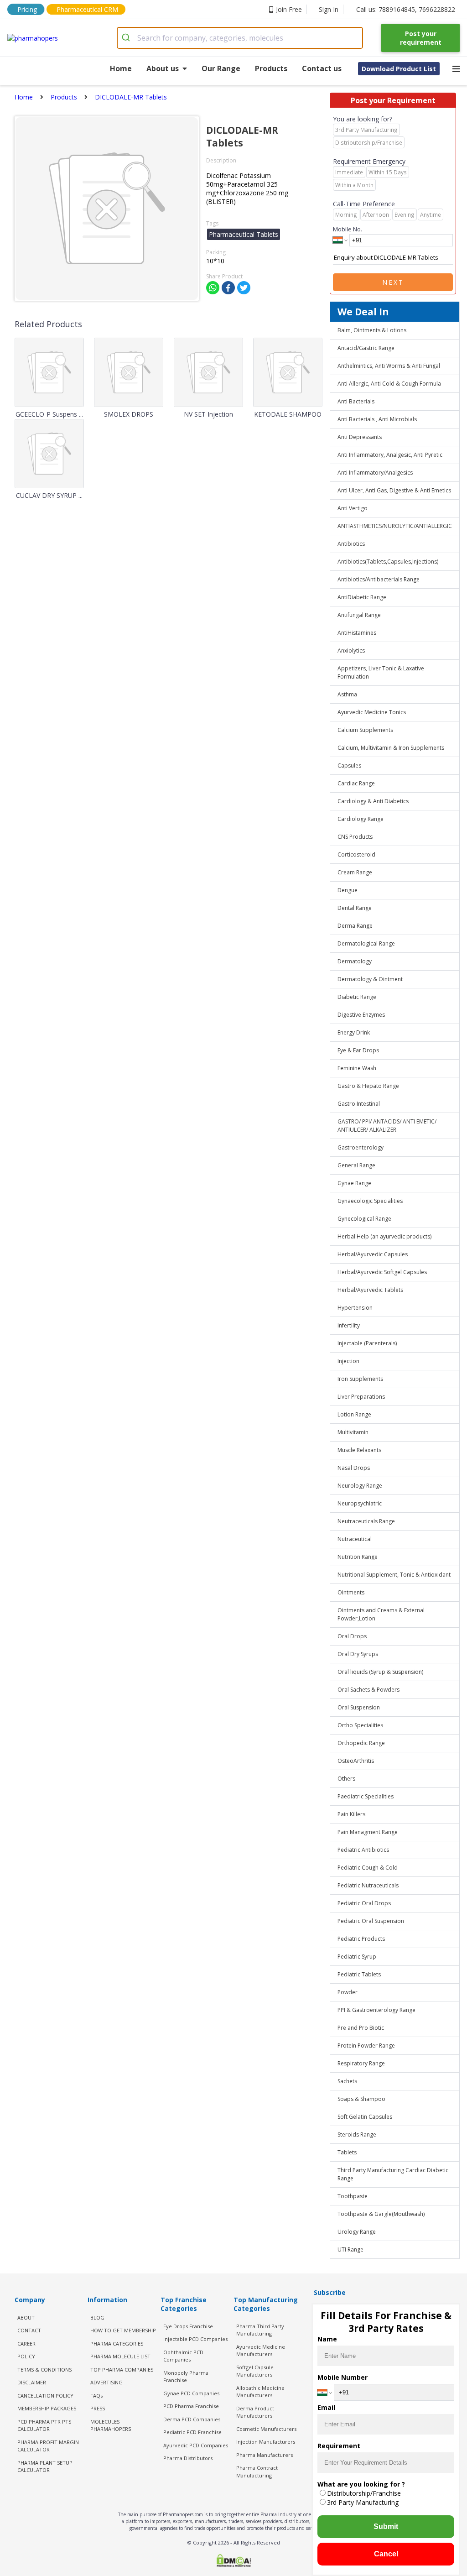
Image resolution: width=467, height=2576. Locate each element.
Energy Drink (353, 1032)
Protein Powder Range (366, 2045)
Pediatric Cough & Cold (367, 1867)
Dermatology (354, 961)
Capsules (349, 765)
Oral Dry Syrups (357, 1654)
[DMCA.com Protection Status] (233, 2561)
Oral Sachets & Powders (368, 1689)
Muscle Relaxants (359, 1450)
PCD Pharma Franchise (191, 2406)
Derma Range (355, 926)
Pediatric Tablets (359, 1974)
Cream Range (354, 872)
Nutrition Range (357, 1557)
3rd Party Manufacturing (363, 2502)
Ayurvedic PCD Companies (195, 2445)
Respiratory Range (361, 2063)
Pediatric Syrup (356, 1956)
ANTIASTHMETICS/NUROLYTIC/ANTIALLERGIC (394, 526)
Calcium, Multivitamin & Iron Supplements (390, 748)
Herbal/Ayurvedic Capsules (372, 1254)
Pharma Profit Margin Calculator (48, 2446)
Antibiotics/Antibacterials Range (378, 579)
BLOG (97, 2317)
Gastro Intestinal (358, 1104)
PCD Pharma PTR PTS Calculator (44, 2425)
------------------------------------
▸ TASK STATEMENT
With the pictures omitted, reproduce the records in full and exactly.

▸ WRITTEN SOLUTION
Image resolution: width=467, height=2576. Locate each element.
Energy Drink (353, 1032)
Protein Powder Range (366, 2045)
Pediatric Cough & Cold (367, 1867)
Dermatology (354, 961)
Capsules (349, 765)
Oral Dry Syrups (357, 1654)
[DMCA.com Protection Status] (233, 2561)
Oral Sachets & Powders (368, 1689)
Muscle Relaxants (359, 1450)
PCD Pharma Franchise (191, 2406)
Derma Range (355, 926)
Pediatric Tablets (359, 1974)
Cream Range (354, 872)
Nutrition Range (357, 1557)
3rd Party Manufacturing (363, 2502)
Ayurvedic PCD Companies (195, 2445)
Respiratory Range (361, 2063)
Pediatric Syrup (356, 1956)
ANTIASTHMETICS/NUROLYTIC/ANTIALLERGIC (394, 526)
Calcium, Multivitamin & Iron Supplements (390, 748)
Herbal/Ayurvedic Capsules (372, 1254)
Pharma Profit Margin Calculator (48, 2446)
Antibiotics/Antibacterials Range (378, 579)
BLOG (97, 2317)
Gastro Intestinal (358, 1104)
PCD Pharma PTR PTS Calculator (44, 2425)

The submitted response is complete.